[llvm-dev] InstCombine GEP

Nuno Lopes via llvm-dev llvm-dev at lists.llvm.org
Thu Aug 10 04:01:55 PDT 2017


I agree that’s a bit strange.
I dunno about SROA, but BasicAA certainly knows about structs and unions.  I don’t think right now it has any problem handling those. (and if there’s some case it doesn’t, shouldn’t be hard to fix)
Also, BasicAA has special rules for arrays of structs that can conclude no-alias even if some of the indexes aren’t constants. So you could even turn those no-alias results into may-alias; instcombine is losing information here.

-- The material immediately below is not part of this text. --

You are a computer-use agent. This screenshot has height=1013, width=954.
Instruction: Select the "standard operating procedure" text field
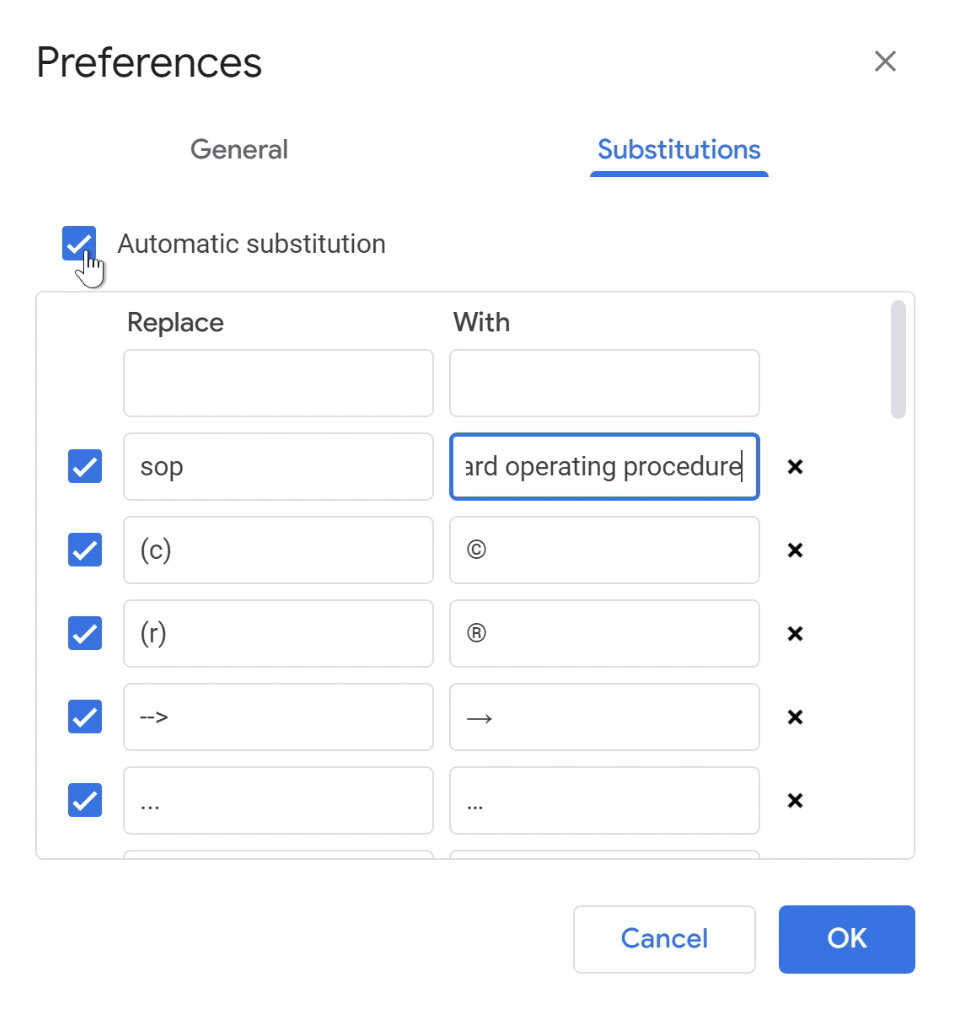coord(604,466)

I guess you could lookup the history to see why/when that transformation was introduced if noone remembers.

Nuno



From: Nema, Ashutosh via llvm-dev 
Sent: Thursday, August 10, 2017 8:22 AM
To: llvm-dev 
Subject: [llvm-dev] InstCombine GEP

Hi,

 

I have a doubt with GEP transformation in the instruction-combiner.

 

Consider below test-case:

struct ABC {

  int A;

  int B[100];

  struct XYZ {

    int X;

    int Y[100];

  } OBJ;

};

void Setup(struct ABC *);

int foo(int offset) {

  struct ABC *Ptr = malloc(sizeof(struct ABC));

  Setup(Ptr);

  return Ptr->OBJ.X + Ptr->OBJ.Y[33];

}

 

Generated IR for the test-case:

define i32 @foo(i32 %offset) local_unnamed_addr #0 {

entry:

  %call = tail call i8* @malloc(i64 808)

  %0 = bitcast i8* %call to %struct.ABC*

  tail call void @Setup(%struct.ABC* %0) #3

  %OBJ = getelementptr inbounds i8, i8* %call, i64 404

  %X = bitcast i8* %OBJ to i32*

  %1 = load i32, i32* %X, align 4, !tbaa !2

  %arrayidx = getelementptr inbounds i8, i8* %call, i64 540

  %2 = bitcast i8* %arrayidx to i32*

  %3 = load i32, i32* %2, align 4, !tbaa !8

  %add = add nsw i32 %3, %1

  ret i32 %add

}

 

Instruction combiner transforms GEPs to i8 type, because of this the GEP offset looks weird and the actual type information is missing on GEP.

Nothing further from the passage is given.